▶ Excerpted text
.....
Krušik
- Native name: Крушик
- Type: Government owned
- Industry: Defense
- Predecessor: Vistad (1939–48)
- Founded: 23 January 1948; 78 years ago (Current form) 22 February 1939; 87 years ago (Founded)
- Founder: Nikola Stanković
- Headquarters: Vladike Nikolaja 59, Valjevo, Serbia
- Area served: Worldwide
- Key people: Jovanka Andrić (General director)
- Products: Rockets Mortars Anti-tank missiles
- Services: Production, consultancy, research
- Revenue: €94.81 million (2018)
- Net income: ▼€3.90 million (2018)
- Total assets: ▲€120.54 million (2018)
- Total equity: ▲€32.88 million (2018)
- Owner: Government of Serbia (100%)
- Number of employees: 3,025 (2018)
- Website: krusik.rs

= Krušik (company) =

Serbian defense company

Krušik Holding Corporation ( / ) is a Serbian state-owned defense company that primarily manufactures rockets and mortars.
.....
▶ Stored data
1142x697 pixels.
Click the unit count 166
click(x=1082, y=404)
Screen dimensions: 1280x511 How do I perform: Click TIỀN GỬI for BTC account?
.....
▶ What you have to do
Reproduce the entire text about the Krušik defense company verbatim. Rely solely on the text about Krušik.

▶ Task solution
Krušik
- Native name: Крушик
- Type: Government owned
- Industry: Defense
- Predecessor: Vistad (1939–48)
- Founded: 23 January 1948; 78 years ago (Current form) 22 February 1939; 87 years ago (Founded)
- Founder: Nikola Stanković
- Headquarters: Vladike Nikolaja 59, Valjevo, Serbia
- Area served: Worldwide
- Key people: Jovanka Andrić (General director)
- Products: Rockets Mortars Anti-tank missiles
- Services: Production, consultancy, research
- Revenue: €94.81 million (2018)
- Net income: ▼€3.90 million (2018)
- Total assets: ▲€120.54 million (2018)
- Total equity: ▲€32.88 million (2018)
- Owner: Government of Serbia (100%)
- Number of employees: 3,025 (2018)
- Website: krusik.rs

= Krušik (company) =

Serbian defense company

Krušik Holding Corporation ( / ) is a Serbian state-owned defense company that primarily manufactures rockets and mortars.